▸ **Directions for this task**
Show every line from the data below that includes "Screen".

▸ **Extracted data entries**
· · · · · · ·
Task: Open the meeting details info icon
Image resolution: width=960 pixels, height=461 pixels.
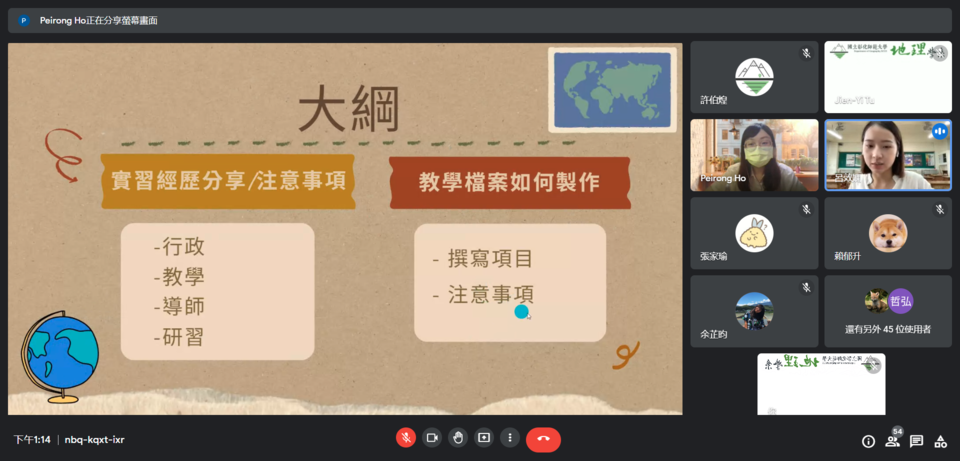Action: click(868, 441)
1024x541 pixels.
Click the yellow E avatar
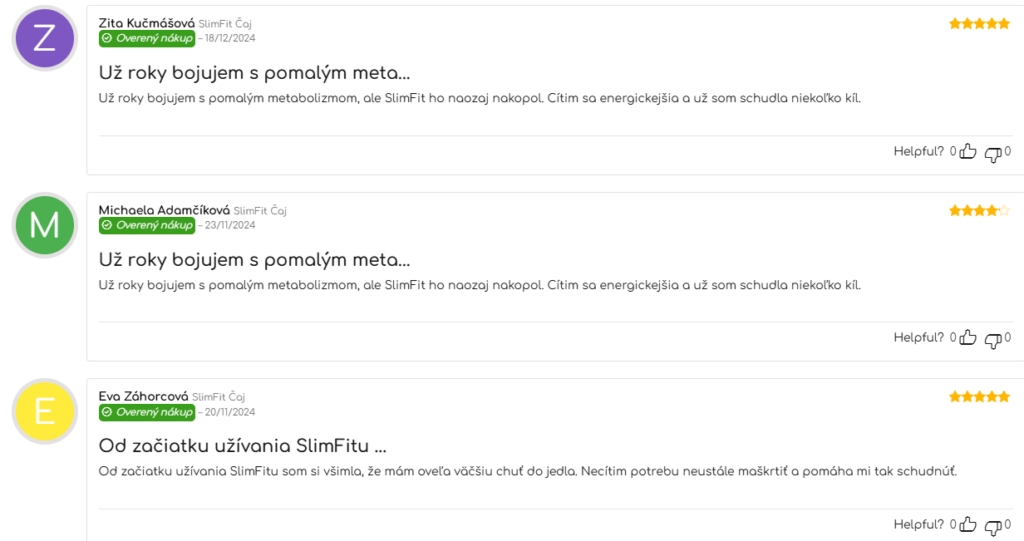coord(44,412)
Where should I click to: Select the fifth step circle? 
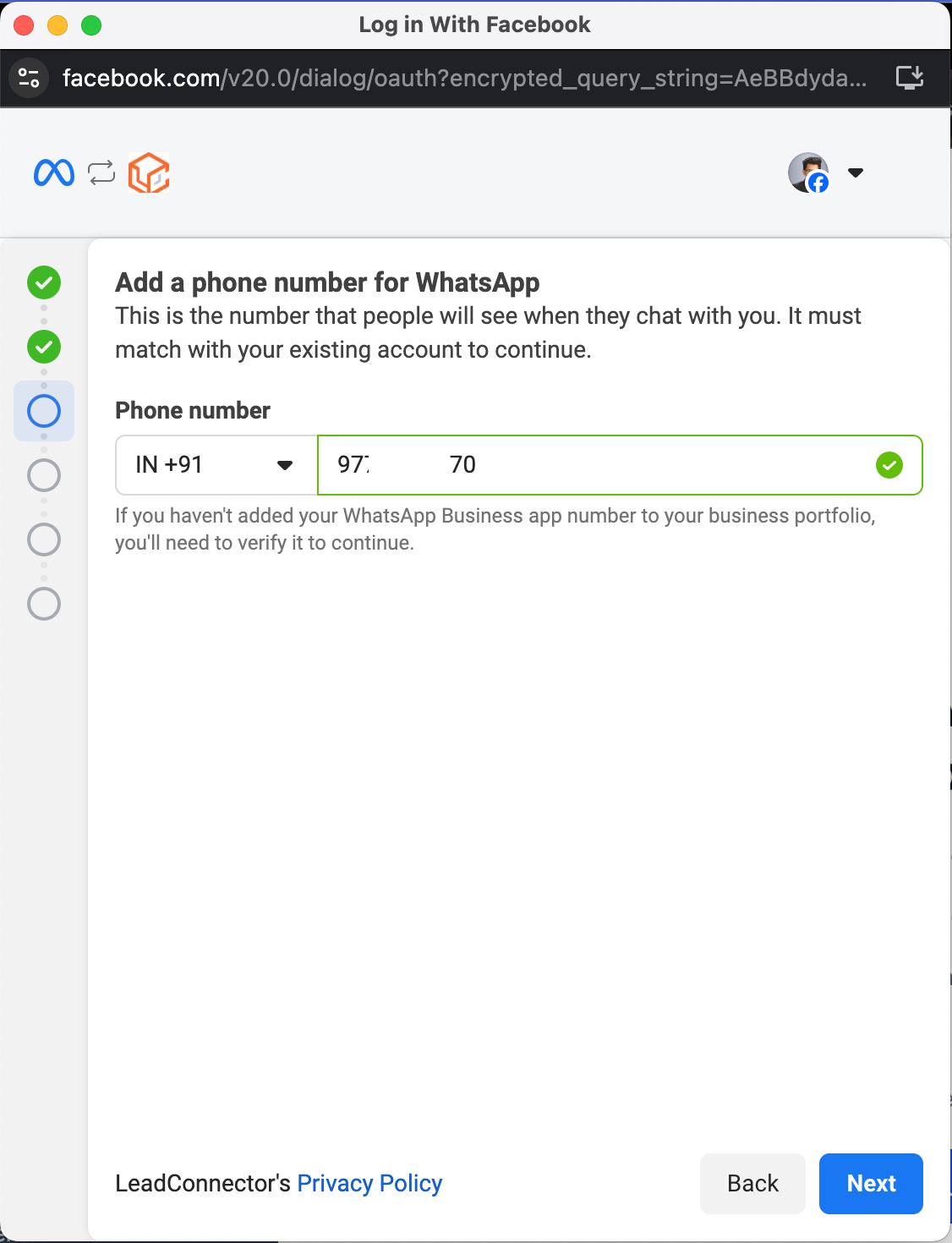pos(44,539)
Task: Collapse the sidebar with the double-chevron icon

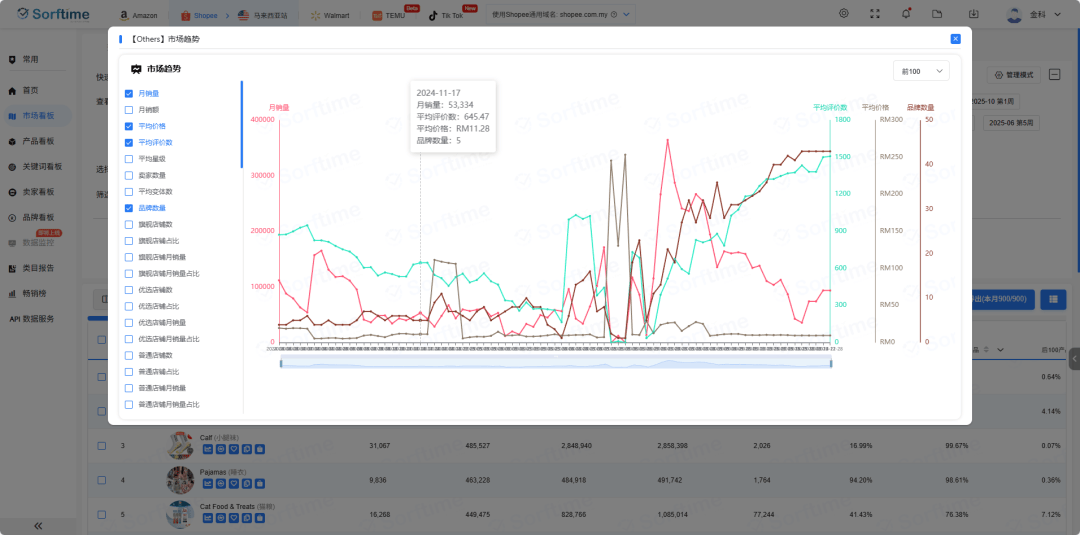Action: [x=38, y=525]
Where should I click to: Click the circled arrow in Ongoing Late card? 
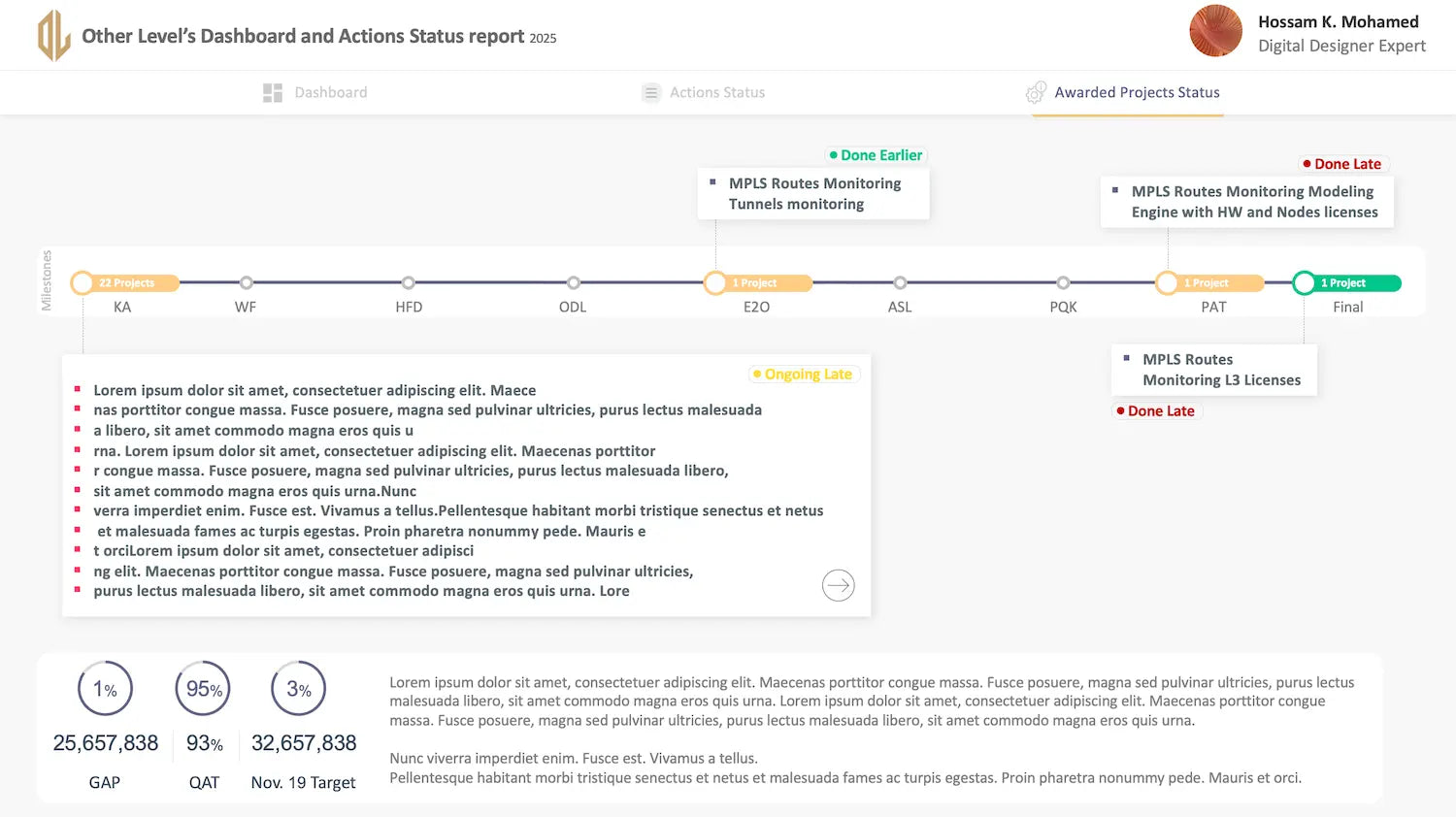(838, 585)
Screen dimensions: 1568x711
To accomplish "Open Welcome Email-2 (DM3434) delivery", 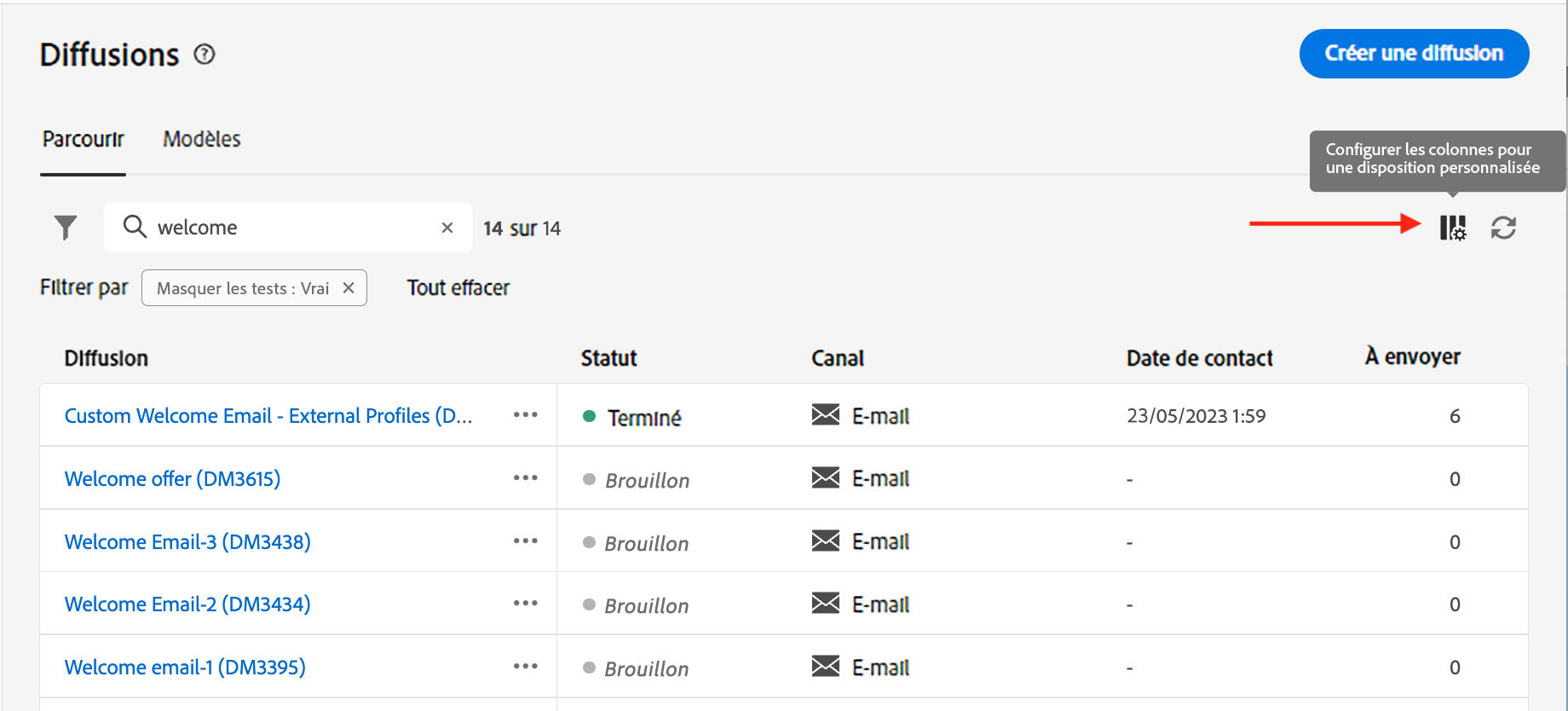I will coord(187,604).
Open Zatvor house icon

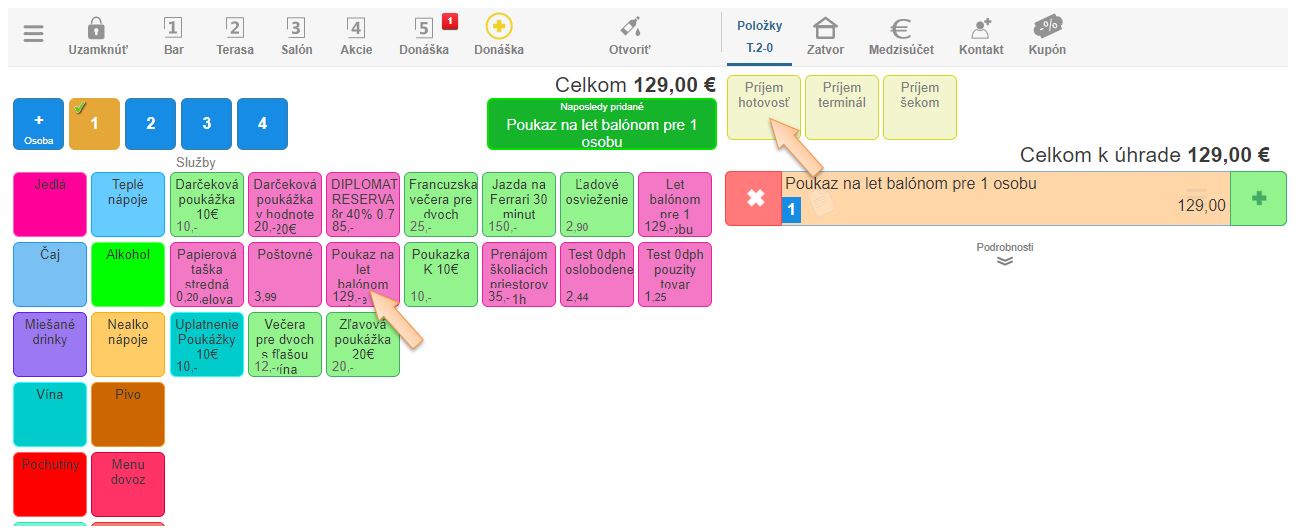tap(825, 28)
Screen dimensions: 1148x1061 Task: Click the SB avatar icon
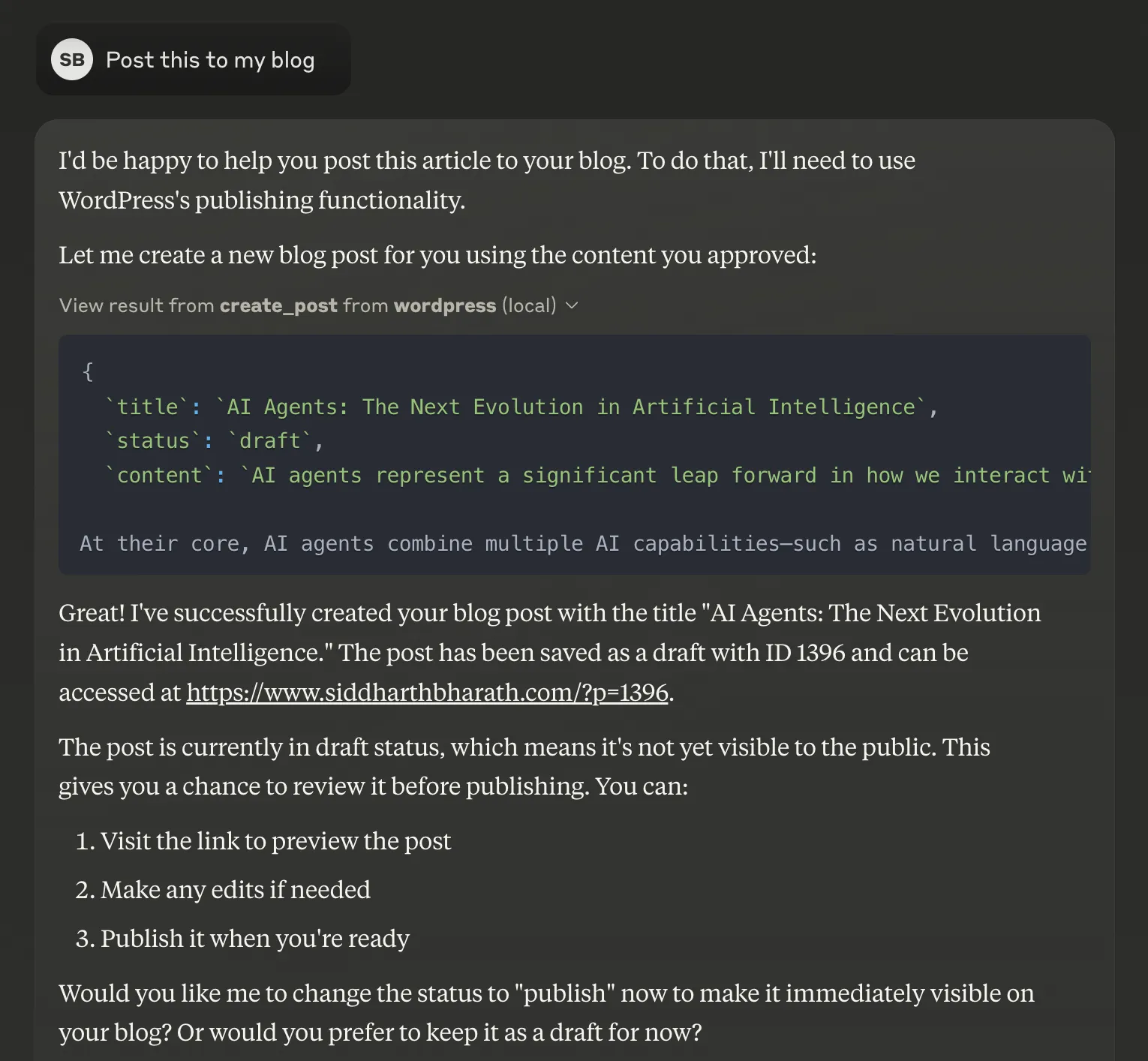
· · · · · · ·
▸ **Response below**
Screen dimensions: 1568x711
Screen dimensions: 1148x1061 Task: Click the SB avatar icon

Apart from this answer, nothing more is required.